▶ [PROBLEM DESCRIPTION]: Below are entries with pictures among them; reproduce exactly, and only, the lines from the one containing "You are a GUI" down to the one containing "This screenshot has height=650, width=1130.", without the pictures.

▶ [DATA SUPPLIED]:
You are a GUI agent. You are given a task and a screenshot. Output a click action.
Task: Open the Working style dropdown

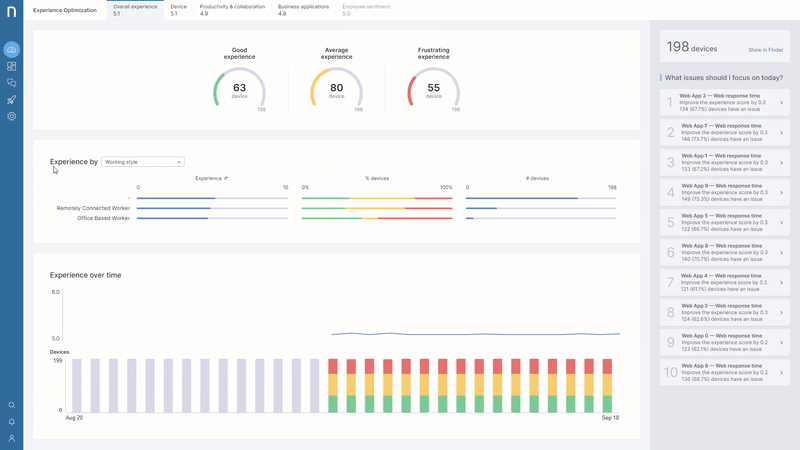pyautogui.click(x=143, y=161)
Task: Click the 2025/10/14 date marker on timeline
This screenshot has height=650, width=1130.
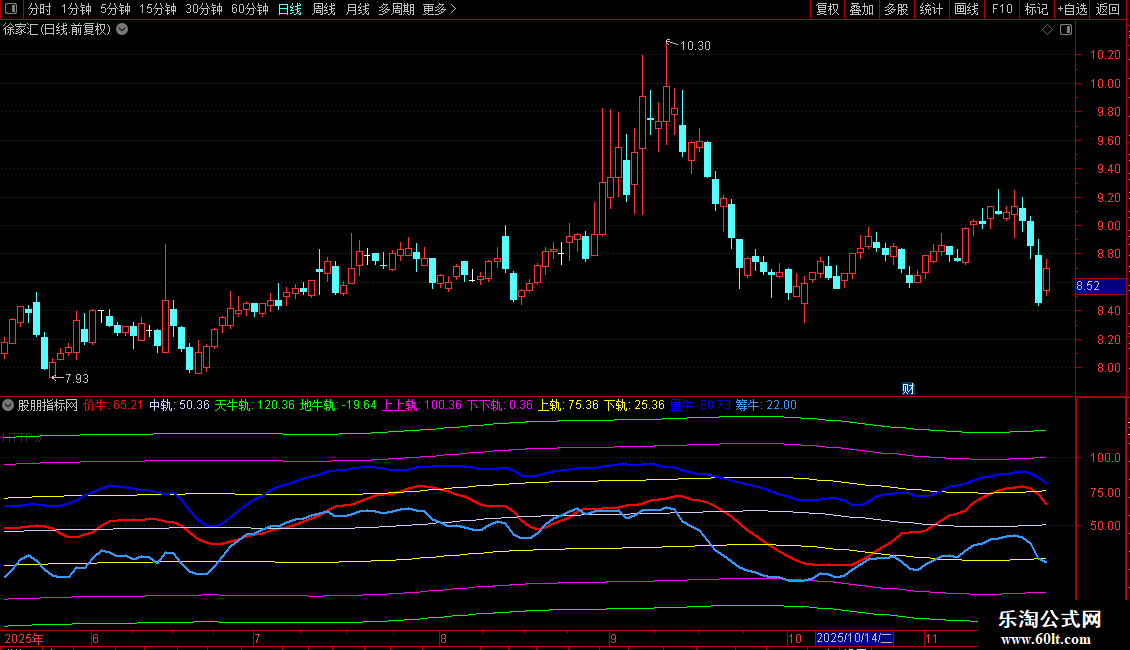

---

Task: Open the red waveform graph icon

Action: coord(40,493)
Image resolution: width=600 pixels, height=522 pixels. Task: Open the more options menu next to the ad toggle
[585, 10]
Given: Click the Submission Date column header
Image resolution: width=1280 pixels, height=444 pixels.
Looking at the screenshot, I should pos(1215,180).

▶ [TASK OUTPUT]:
You are a GUI agent. You are given a task and a screenshot. Output a click action.
Task: Open the Working style dropdown

pyautogui.click(x=143, y=161)
Task: Click the 2025/10/14 date marker on timeline
This screenshot has height=650, width=1130.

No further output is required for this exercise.